◆ **Target position records**
__________

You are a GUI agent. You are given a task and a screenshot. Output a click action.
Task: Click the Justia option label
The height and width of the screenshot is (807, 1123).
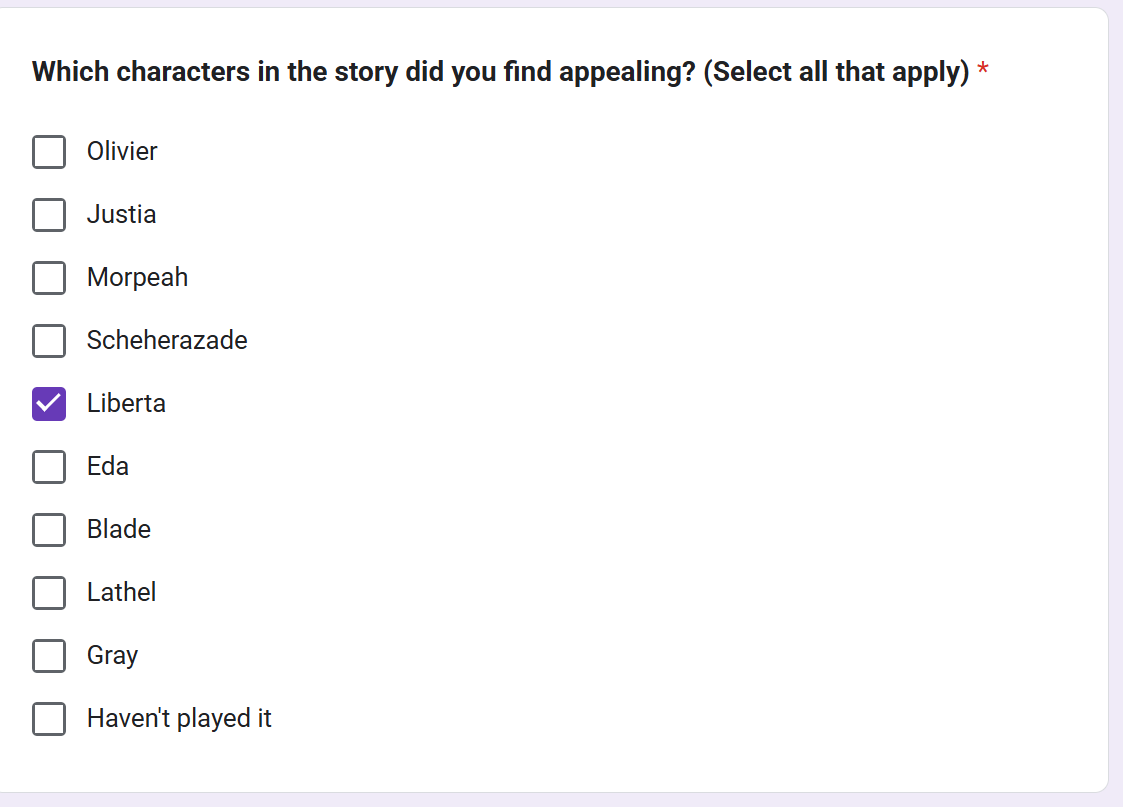tap(121, 214)
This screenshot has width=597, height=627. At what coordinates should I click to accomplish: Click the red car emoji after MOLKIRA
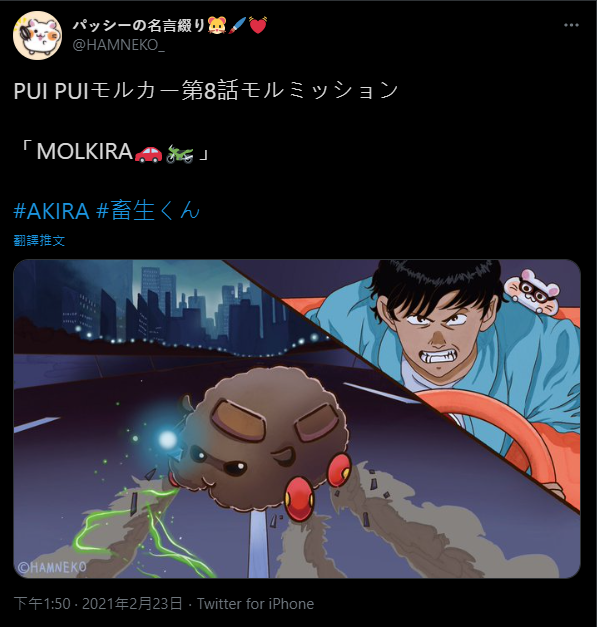[148, 153]
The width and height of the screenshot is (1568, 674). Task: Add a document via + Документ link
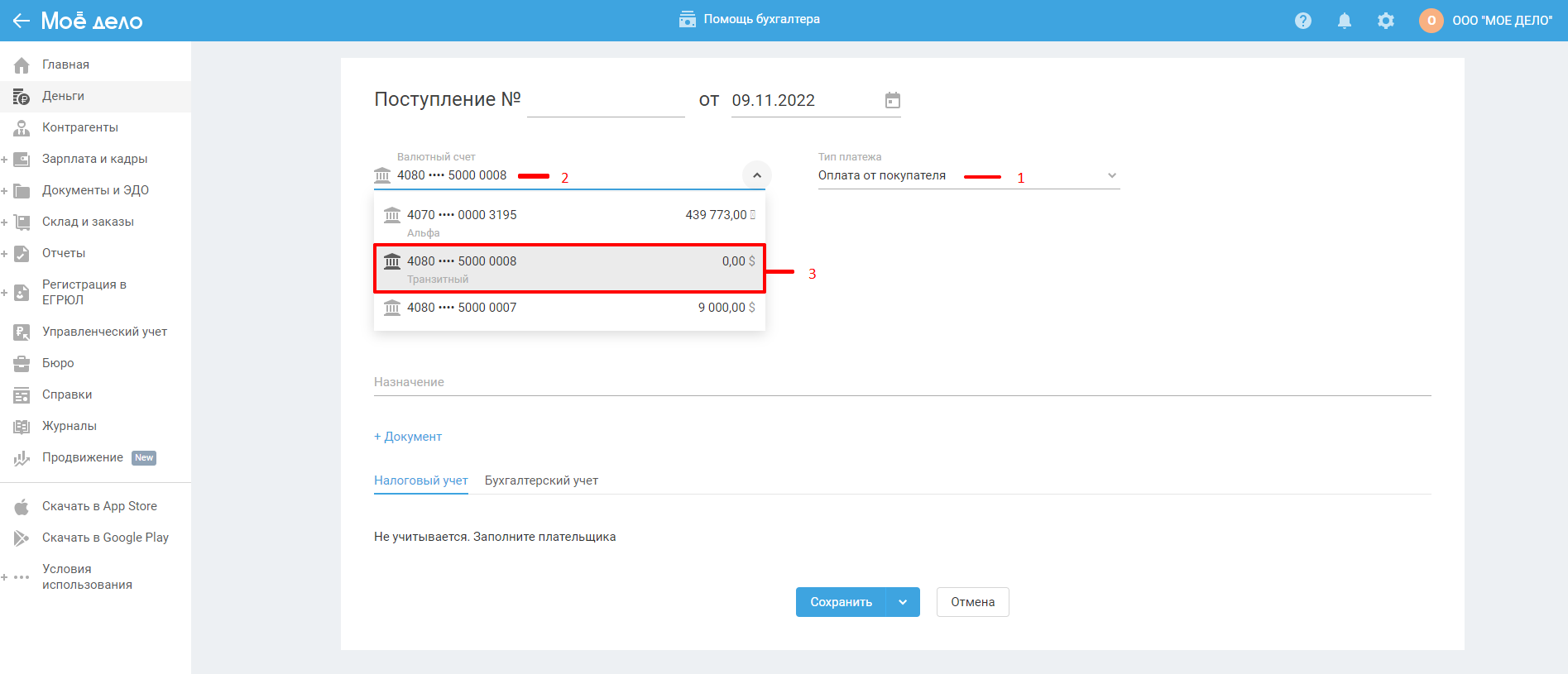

__________

Rewrite every one of the records with "screenshot" renamed to "image" and all other text kept the same. Omit the pictures from your answer.

◆ **Written answer**
You are a GUI agent. You are given a task and a image. Output a click action.
Task: Click the Justia option label
The height and width of the image is (807, 1123).
tap(121, 214)
This image has width=597, height=627. At what coordinates should I click to accomplish: Click the red car emoji after MOLKIRA
[148, 153]
The width and height of the image is (1568, 674). Task: Add a document via + Документ link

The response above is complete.